** Written exercise 1 **
In the article below about Palat's draft, which overall pick was Palat?
** Written exercise 2 **
Retype the part of the article below about Palat's draft from "Palat was 20" to "he was drafted.", leaving every word and mark unchanged.
** Written exercise 3 **
Extend the article below about Palat's draft, starting right after its final sentence.

** Passage to read **
--*--

Let that sink in for a moment -- a player drafted in the final round of the draft went on to, just two years later, lead the AHL in playoff scoring and then a few short months later make his NHL club out of training camp.
This was Steve Yzerman's first draft as a General Manager in the National Hockey League. Palat was chosen 208th overall. That means only 3 other players were selected after him. The pick was acquired from the Phoenix Coyotes in exchange for the rights to Marc-Antoine Pouliot, who hasn't played in the NHL since the 2011-2012 season and is currently playing in the top Swiss professional league.
Here is how the panel ranked Palat:
|Kyle Alexander||John Fontana||Clark Brooks||Clare Austin||Patti McDonald||Mike Gallimore|
Palat has rocketed up the organizational depth chart, surpassing the franchise's other 7th round draft pick from that season, Matthew Peca, who still looks like a great prospect but will take more time to develop in the NCAA. Palat is the early prototype of the Yzerman late-round draft pick -- either an underrated, undersized high-scorer who many feel won't be able to handle the physicality of the NHL, or an overage and overlooked European.
Palat represents an organizational philosophy that Yzerman has had success with. While so many 18-year old hockey players are drafted each year at the Entry Draft, many of them are impossible to accurately project. Scouts try to highlight key aspects that they think will translate well in the 3-5 years it will take most 18-year olds to reach the NHL and ignore those flaws that they feel they can work out of their game during that time. But for the most part, with 18-year olds, you're drafting lottery tickets and hoping you end up with more winners than busts.
So a 7th round pick -- the quintessential "throw-in" commodity for any NHL trade, is undervalued by most NHL general managers. Just take a quick peak at some of the names in the 7th round that went ahead of Palat and stop me when you've heard of someone: Garret Haar, Derek Mathers, Alexei Marchenko, Ryan Dzingel, Max Everson...
By the time you're picking in the 150-200 range, most of the best North American players, who are most scouted by NHL franchises, have already been taken. Now you're left with 3rd line grinders and PK/defensive specialists, players that don't commonly make a significant NHL impact. But you could be like Yzerman, and decide a flier on a slightly overage (say, 20-22 year old) European scorer is a better investment. Just take a look at who Yzerman took in the late rounds in 2013 for more evidence of this theory in action: Henri Ikonen (6th round, 154th overall), a 19-year old Finnish forward with 24 points in 15 games so far with the Kingston Frontenacs of the OHL; Saku Salminen (7th round, 184th overall) another Finnish 19 year old apparently riding the pine in the top Finnish professional league; and Joel Vermin (7th round, 186th overall), a 21 year old Swiss forward who is admittedly struggling this year but had 35 points in 47 games in the top Swiss league a year ago.
Palat was 20 years old when he was drafted, so while he may have been a "late-bloomer" in terms of scoring (putting up 96 points in 61 games in his final season of North American junior hockey, playing against much younger players) that made him a much more developed and complete player when he was drafted.

--*--

** Dataset excerpts **
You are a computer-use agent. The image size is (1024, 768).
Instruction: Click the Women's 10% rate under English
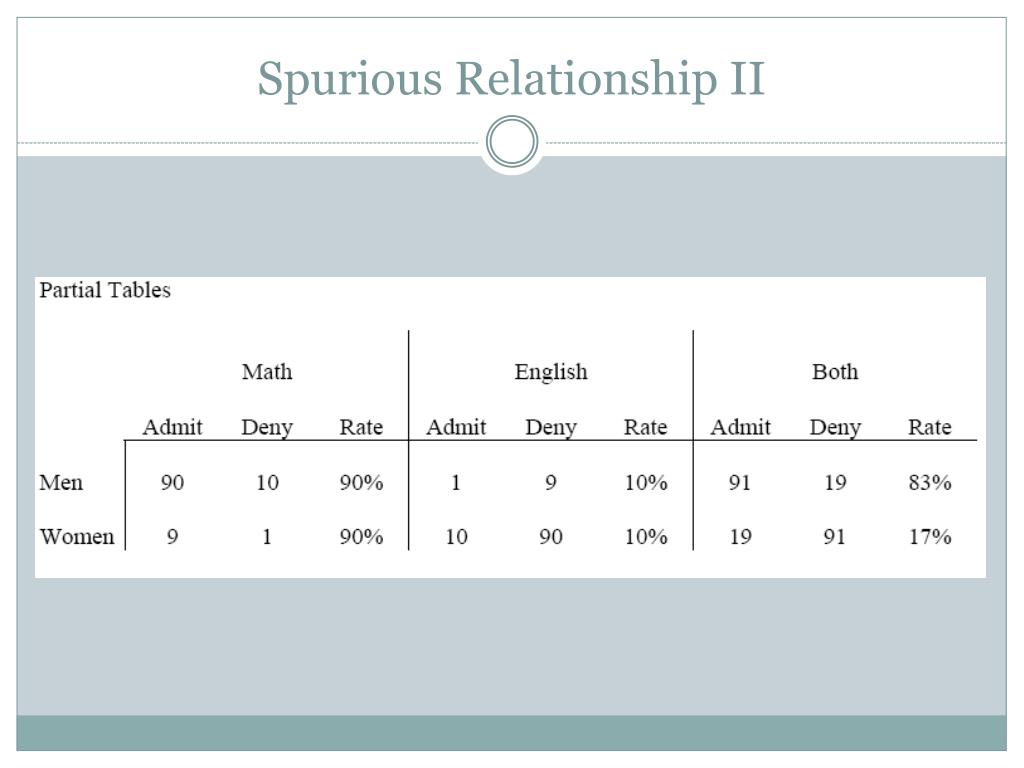tap(646, 537)
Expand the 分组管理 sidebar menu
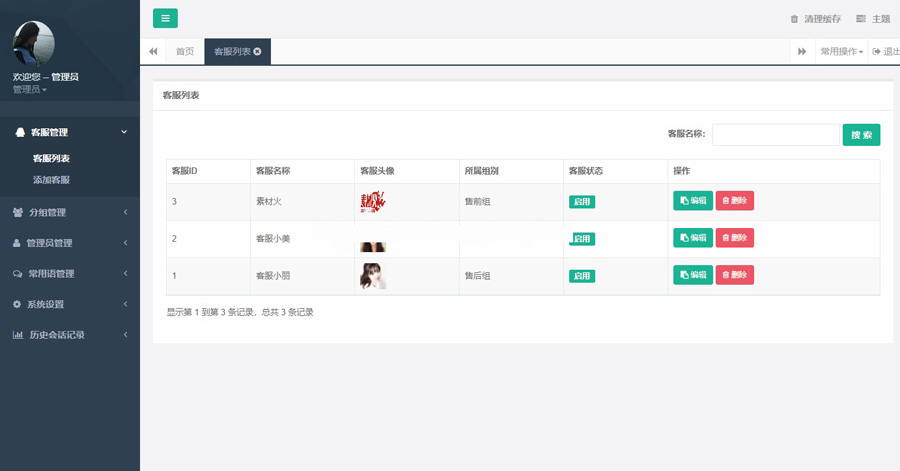 [69, 212]
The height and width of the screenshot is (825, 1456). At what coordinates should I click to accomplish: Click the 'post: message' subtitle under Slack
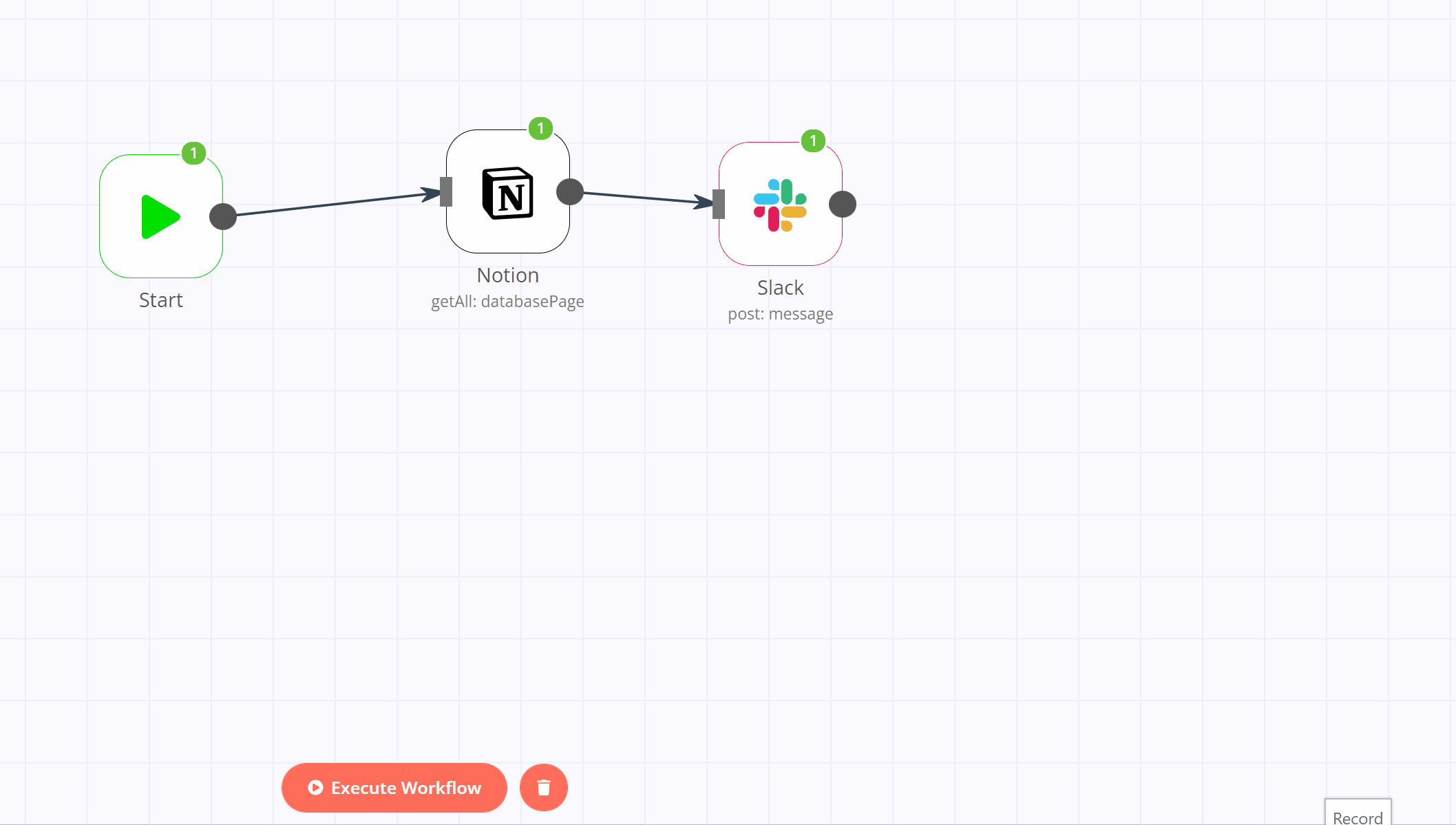pos(781,313)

--*--

** Final answer 1 **
He was chosen 208th overall.

** Final answer 2 **
Palat was 20 years old when he was drafted, so while he may have been a "late-bloomer" in terms of scoring (putting up 96 points in 61 games in his final season of North American junior hockey, playing against much younger players) that made him a much more developed and complete player when he was drafted.

** Final answer 3 **
Rather than having to wait 2-4 years for Palat to round out his defensive game and polish his offensive skills in junior or the NCAA, Palat entered the professional game with the AHL Norfolk Admirals right away in his draft year. As a 20 year old, the Lightning didn't have to worry about the asinine AHL/junior hockey transfer agreement that put Brett Connolly in an odd spot coming out of his draft year and may have slowed down his development. Instead, Palat stepped right into a big role for the Admirals in their Calder Cup-winning season and followed it up by forming the top trio for the Crunch the year after as they returned to the Calder Cup Finals. He also beat out more traditionally "offensive players" like linemates Richard Panik and Tyler Johnson or opposing forwards like Tomas Tatar by leading the AHL in playoff scoring with 26 points in 18 games.
In 14 games this year with the Lightning, Palat has already made an impression with Lightning fans due to his surprising poise on the ice. He's not often caught out of position, has good defensive instincts and a willingness to backcheck and defend in his own zone, and has underrated ability with the puck on his stick, making slick entries through the neutral zone or keeping a possession alive along the boards in the offensive zone. He's also been a top penalty kill forward for the Bolts under head coach Jon Cooper, most often paired with Tyler Johnson. He's logging 2:10 per game on the kill. Only Nate Thompson, BJ Crombeen, and Johnson are seeing more time a man short for the Bolts than Palat.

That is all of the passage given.